Sales coaching, either as a sales manager or consultant, is a long-term goal for many sales reps.
Not only is it a natural path forward for many reps, it can also come with a nice raise and some promising career prospects. That said, sales coaching is more than just sitting back and collecting bonuses based on your reps’ productivity. Not only do you have to help your sales team resolve some of their most complex problems, you also need to coach them to success — no easy feat.
While many newly-promoted managers rise to the occasion and do quite well in their new roles, others can struggle and make mistakes that hold them (and their sales teams) back from their full potential, whether they’re aware of it or not. We wanted to highlight some of these common mistakes, so we’ve put together the following list to help identify some common sales manager pitfalls.
Here are the four most common sales coaching mistakes sales managers make:
1. Coaching too frequently, or not frequently enough
You’d be hard pressed to find a sales rep who wants to be micromanaged, but going too far in the other direction isn’t a good approach either.

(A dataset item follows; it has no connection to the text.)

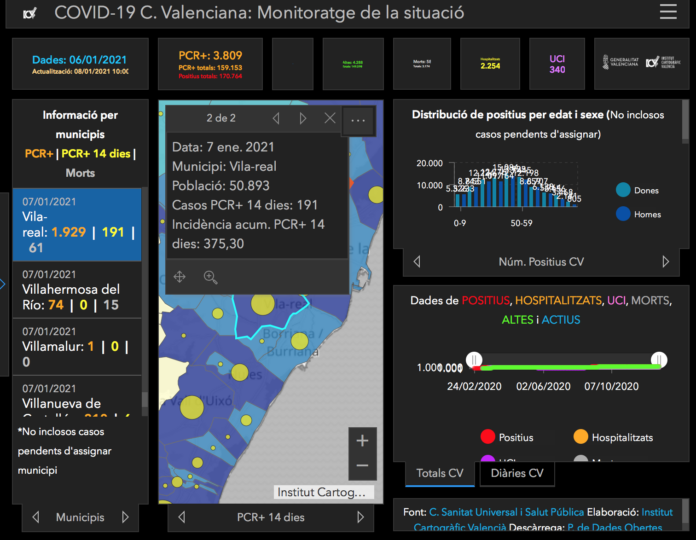Select the Totals CV tab
Screen dimensions: 696x540
pos(439,473)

Effective sales managers know how to find that sweet spot, where they can offer coaching on a regular basis without overwhelming or counterproductive for reps. A decent cadence to follow is meeting every other week, or even weekly to check in one-on-one and to work through any issues that need improvement.
Meeting once a month puts way too much time in between meetings, and meeting multiple times a week can become overwhelming, and takes time away from actual selling. Find that sweet spot, then stick to it.
2. Assuming everybody sells the same way they do
For the most part — though there are some exceptions — recently promoted sales managers were once successful sales reps. With this usually comes ingrained knowledge, and a selling style that’s typically based on what worked for them over the course of their selling career.
Unfortunately, this particular style won’t necessarily work for everybody else, so trying to get sales reps to adopt techniques or behaviors that worked for them (the sales manager) when they were selling might, at best, be a mistake, and, at worst, be impossible.
In reality, some of the personality traits that might have allowed a sales manager to succeed might not exist in certain reps, or, more likely, they might not be comfortable with the sales manager’s approach. Studies have shown that there is no single trait or personality type that can predict sales success, so it makes no sense to try to replicate a behavioral style, especially when it’s unlikely to work.
3. Coaching every rep the exact same way
Similar to the point above, sales managers must not only remember that not every sales rep is like them, they need to keep in mind that sales reps are all different from each other too. Keeping this in mind, an effective sales manager will tailor their approach to a particular rep and to their personalities, behaviors, and motivations.
A one-size-fits-all approach is unlikely to work, unless the focus is on high-level process. When it comes to individualized selling styles, sales managers need to meet the reps where they are, instead of trying to turn them into a generic, faceless force.
4. Spending too much time focusing on the negatives
Reps get enough negativity in their job. When coaching, sales managers must be direct and constructive at the same time.
That being said, it can sometimes be tricky to correct “bad” habits without focusing too much on the negatives. Behavior that is detrimental to a rep’s ability to close deals must be addressed, and it needs to be a big focus in any coaching environment.
Effective coaching corrects mistakes, but it also inspires and motivates, helping reps become the best version of themselves. So if you’re going to coach your reps the right way, make sure you don’t spend too much time focusing on what they’ve done. By highlighting gaps as opportunities rather than errors, you’ll help build trust, respect, and help your reps to believe in themselves.